« Si le Prophète Muhammad était vivant, il marierait des homosexuels » déclarait Ludovic-Mohamed Zahed en marge du débat sur le mariage pour tous. La citation résume à elle seule le combat du premier imam français ouvertement homosexuel, lui-même marié religieusement.
Ludovic-Mohamed Zahed, 37 ans, fondateur de l’association HM2F (Homosexuels musulmans de France) qui se bat pour réconcilier islam et homosexualité, avait marié un couple d’Iraniennes, en 2014 en Suède, s’attirant au passage les foudres de salafistes en Algérie, sa terre natale. Il est également à l’initiative de la première mosquée inclusive de France (ouverte à tous), près de Paris, accueillant des croyants LGBT et des femmes non voilées.
Mais au-delà de son activisme progressiste pour le moins singulier, qui a fait les choux gras des médias, le jeune homme est capable, références historiques, anthropologiques et théologiques à l’appui, de démontrer la compatibilité de la religion du Prophète avec la pratique assumée de l’homosexualité. Il a d’ailleurs quitté le milieu associatif pour se consacrer plus pleinement à ses recherches.
À quelques semaines de la thèse qu’il soutient en avril à l’École des hautes études en sciences sociales, nous avons soumis quelques passages du Coran et de la Sunna qui nous semblent homophobes à l’expertise de cet empêcheur de penser en rond.

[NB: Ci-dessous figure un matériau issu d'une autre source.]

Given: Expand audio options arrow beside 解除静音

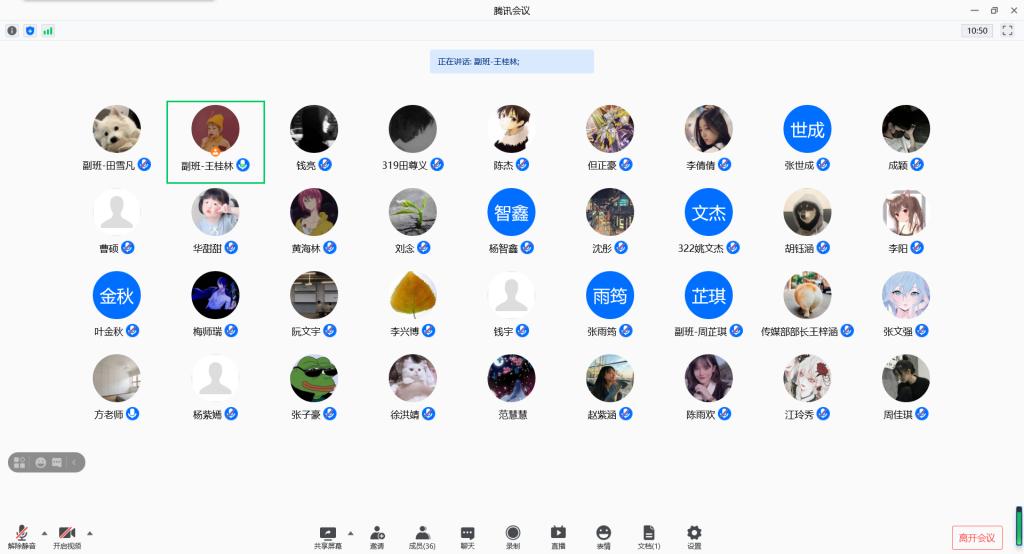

L’islam est-il homophobe ?
Rappelons pour commencer qu’en France, on brûlait vif les « sodomites » sur la place de l’Hôtel de ville jusqu’en 1750, tandis qu’au même moment, les califes de l’Empire ottoman s’affichaient régulièrement dans des relations homo-érotiques voire homosexuelles, ce qui n’a pas posé de problème pendant des siècles. Mais en ce qui concerne les institutions religieuses d’aujourd’hui, je dirais que l’on peut mieux faire. Le Conseil français du culte musulman (CFCM), ne représente que les plus dogmatiques parmi les croyants de France. Il n’existe pas de mouvement progressiste institutionnalisé. Il y a certes des associations, des individus, des intellectuels, mais le Consistoire pour les juifs, le CFCM, ou l’Église catholique, même s’ils ont évolué, prêchent encore un discours homophobe : ne pas punir le pécheur (en l’occurrence, l’individu attiré par une personne du même sexe), tout en continuant à condamner ce qu’ils présentent comme un péché (la pratique de l’homosexualité). Cela reste de l’homophobie. Les musulmans s’adaptent très bien au discours actuel de l’Église catholique, et perpétuent la peur de la sexualité humaine. Ce principe de « punir le péché, mais pas le pécheur » n’existait pas dans l’Empire ottoman, qui est pourtant considéré comme le dernier des califats islamiques.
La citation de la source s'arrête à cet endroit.